Normal Eating® Newsletter

Something to Think About...
Volume 5, Number 2 - February 2009
  In this Issue...

Last month's newsletter was about constructive new year resolutions. Since most people have blown their new year resolutions by February, I figured that a good topic for this month's newsletter would be how to deal with relapses and falling back into old patterns - the zig-zag nature of recovery.

If you're not already a member of Normal Eating®, please join us! Membership gives you access to the support forum and the online eBook.

Sheryl Canter
www.NormalEating.com

  The Zig-Zag Nature of Recovery

People like to think - or hope - that they can stop emotional eating once and for all, and never have to deal with it again. But you don't ever forget the old behaviors, and it's dangerous to think that one day you'll be immune. If you have this unrealistic expectation, then even the urge to eat emotionally can make you feel like a failure.
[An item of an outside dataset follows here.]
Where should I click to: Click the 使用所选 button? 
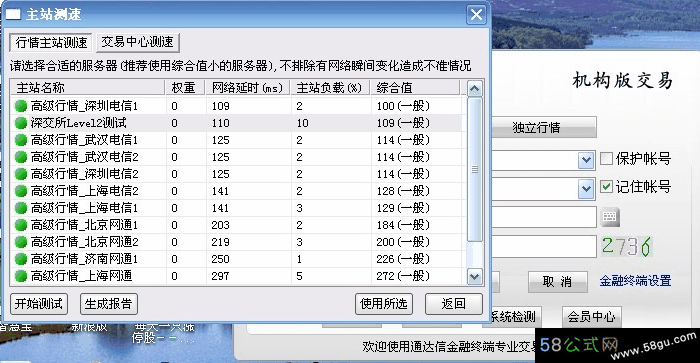(x=383, y=304)
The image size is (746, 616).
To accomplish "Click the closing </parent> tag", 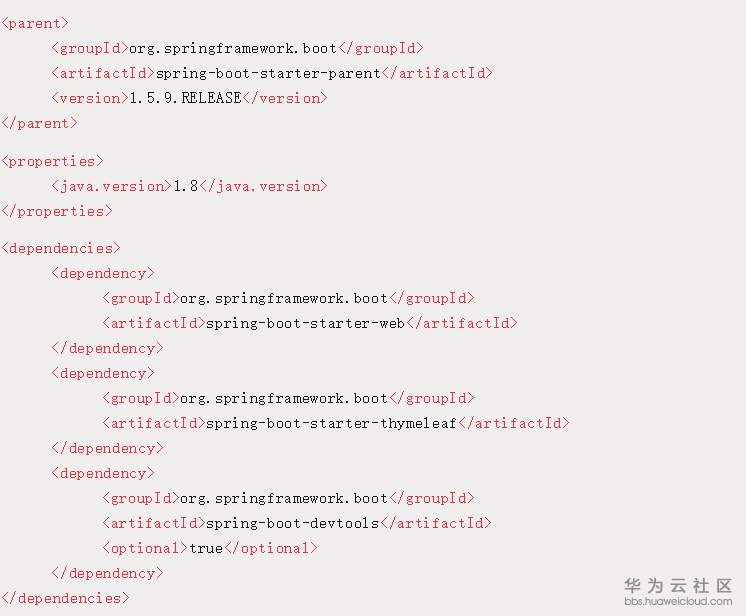I will (40, 123).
The truth is - based on both my own experience and years of working with others - that once you have used food to soothe emotional pain, the impulse never goes away completely. People have a natural tendency to revert to old comfort behaviors, especially when under stress.
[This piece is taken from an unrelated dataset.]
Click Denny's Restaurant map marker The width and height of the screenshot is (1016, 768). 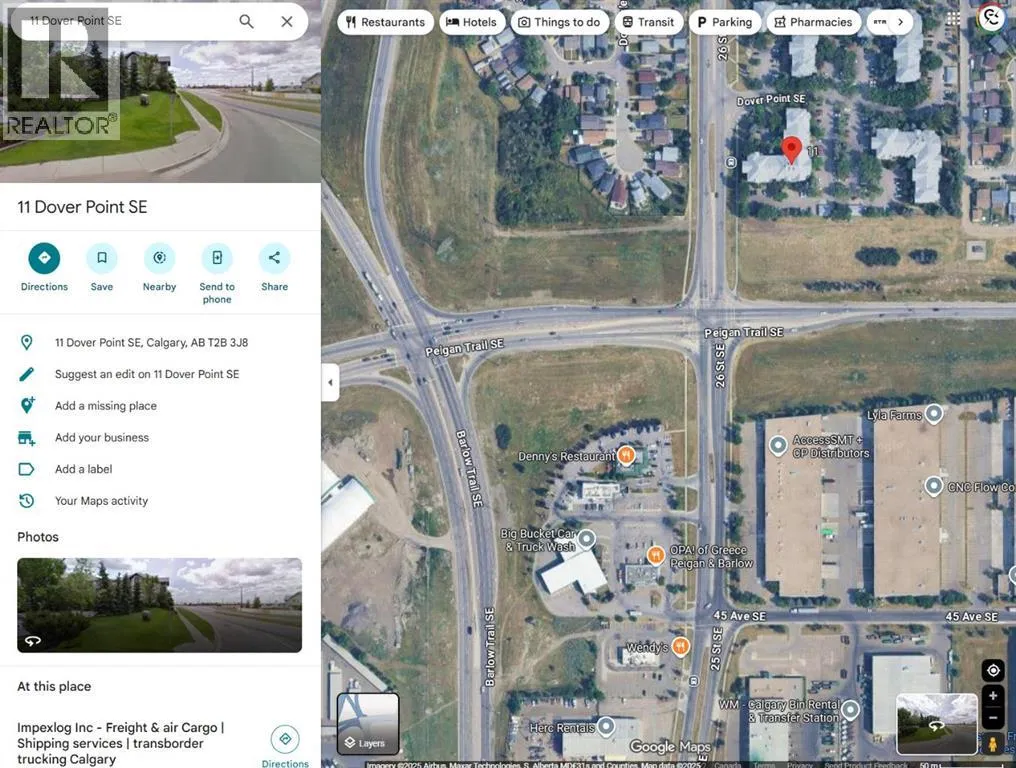pyautogui.click(x=625, y=456)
What stands between the urge and the action is awareness - the tools you learn in Normal Eating®. If you feel an urge to eat emotionally, sit with the feeling and discover what it's about. Maybe you'll sit for 15 minutes, and then end up eating anyway. But that 15 minutes is still an important success.

Every minute you pause is a victory because you have to be able to pause before you can stop. Change is incremental. The trigger to eat is in the moment, overeating is in the moment, and recovery is in the moment.

In the beginning, your moments of recovery are spaced out - rare. Then they become more and more frequent until eventually it takes a major trigger to prompt emotional eating. It's not like you flip a switch and then you're fixed. Recovery is a continuum - you get more and more solid. Over time it will take more and more to trigger you into eating emotionally, and you'll get back on track quicker and quicker.

Daily reminders and support such as the Normal Eating eBook and support forum are a good way to stay on track.

  Something to Try...

What if, despite your best efforts, you fall back into emotional eating?

For starters, have some compassion for yourself. You weren't "good" before and "bad" now. You're a person who uses food to deal with difficult emotions, and you're in the process of learning new methods of coping. You ate because something was bothering you that you didn't know how else to deal with. Recognize that it was an expression of distress. Don't make your distress worse by beating yourself up for it.

Second, be on guard against the black-and-white thinking of perfectionism. Recovery isn't on or off, and people aren't good or bad. Human progress is always "sloppy" - two steps forward, one step back - not neat and linear. We will always be works in progress, and that's okay.